This article describes a miniature pendant based on the ATtiny10. It features an RGB LED that pulsates white slowly on and off. When you move, the white light turns into a band containing red, green, blue, cyan, magenta, and yellow stripes.

PendantChain.jpg

POV Pendant based on an ATtiny10.

The ATtiny10 has three I/O pins, just enough to drive an RGB LED. To turn the display on a pushbutton resets the processor. Alternatively you can use a vibration sensor to turn the pendant on, so it lights up automatically when you move. I've made provision for either option on the circuit board.

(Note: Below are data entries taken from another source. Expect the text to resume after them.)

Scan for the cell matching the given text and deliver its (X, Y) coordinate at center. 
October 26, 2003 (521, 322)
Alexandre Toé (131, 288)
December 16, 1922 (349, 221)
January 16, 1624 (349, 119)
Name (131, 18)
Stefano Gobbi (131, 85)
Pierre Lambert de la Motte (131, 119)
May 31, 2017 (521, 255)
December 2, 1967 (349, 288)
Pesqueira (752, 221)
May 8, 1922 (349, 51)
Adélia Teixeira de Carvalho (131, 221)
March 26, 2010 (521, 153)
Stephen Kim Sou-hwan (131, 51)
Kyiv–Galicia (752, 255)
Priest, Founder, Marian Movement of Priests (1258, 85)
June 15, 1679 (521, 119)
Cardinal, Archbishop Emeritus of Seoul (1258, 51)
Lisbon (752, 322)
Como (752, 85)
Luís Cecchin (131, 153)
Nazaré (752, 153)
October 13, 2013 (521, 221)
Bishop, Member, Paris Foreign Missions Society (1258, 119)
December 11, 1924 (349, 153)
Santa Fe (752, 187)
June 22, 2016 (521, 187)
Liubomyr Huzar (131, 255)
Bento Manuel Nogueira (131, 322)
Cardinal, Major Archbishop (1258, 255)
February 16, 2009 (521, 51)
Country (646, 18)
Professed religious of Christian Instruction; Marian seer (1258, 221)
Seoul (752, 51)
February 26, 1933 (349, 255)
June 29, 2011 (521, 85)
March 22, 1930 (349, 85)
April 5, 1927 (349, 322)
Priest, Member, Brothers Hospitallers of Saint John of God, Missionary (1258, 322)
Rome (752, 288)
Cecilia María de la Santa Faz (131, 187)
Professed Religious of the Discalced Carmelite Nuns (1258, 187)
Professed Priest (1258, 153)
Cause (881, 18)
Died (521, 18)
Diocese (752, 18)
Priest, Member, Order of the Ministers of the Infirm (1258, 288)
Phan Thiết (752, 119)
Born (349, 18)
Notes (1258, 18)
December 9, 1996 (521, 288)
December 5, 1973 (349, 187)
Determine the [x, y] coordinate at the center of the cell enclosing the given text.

To avoid the need for an on/off switch the ATtiny10 is put to sleep after the display has been on for a minute. The current consumption in sleep mode is under 0.1µA, which will give negligible battery consumption when the pendant isn't being used. 

How it works

The POV Pendant works as follows. The RGB LED flashes between red, green, blue, cyan, magenta, and yellow at about 250Hz, which is just fast enough so that the eye's persistence of vision (POV) merges the colours into a continuous white spot. However, if you move the pendant, such as when cycling down the street, running, or dancing in a club, the eye sees a band of light separated into coloured strips.

The circuit

Here's the circuit of the ATtiny10 Pendant:

ATtiny10Pendant.gif

Circuit of the ATtiny10-based POV Pendant.

Construction

I built a prototype on a mini breadboard using through-hole components to test out the circuit:

Pendant.jpg

Prototype of the ATtiny10-based POV Pendant.

For the final version I designed a board in Eagle and sent it to Ragworm in the UK for fabrication. Here's the preview from OSH Park:

Pendant2.gif 

The front and back of the ATtiny10 POV Pendant circuit board.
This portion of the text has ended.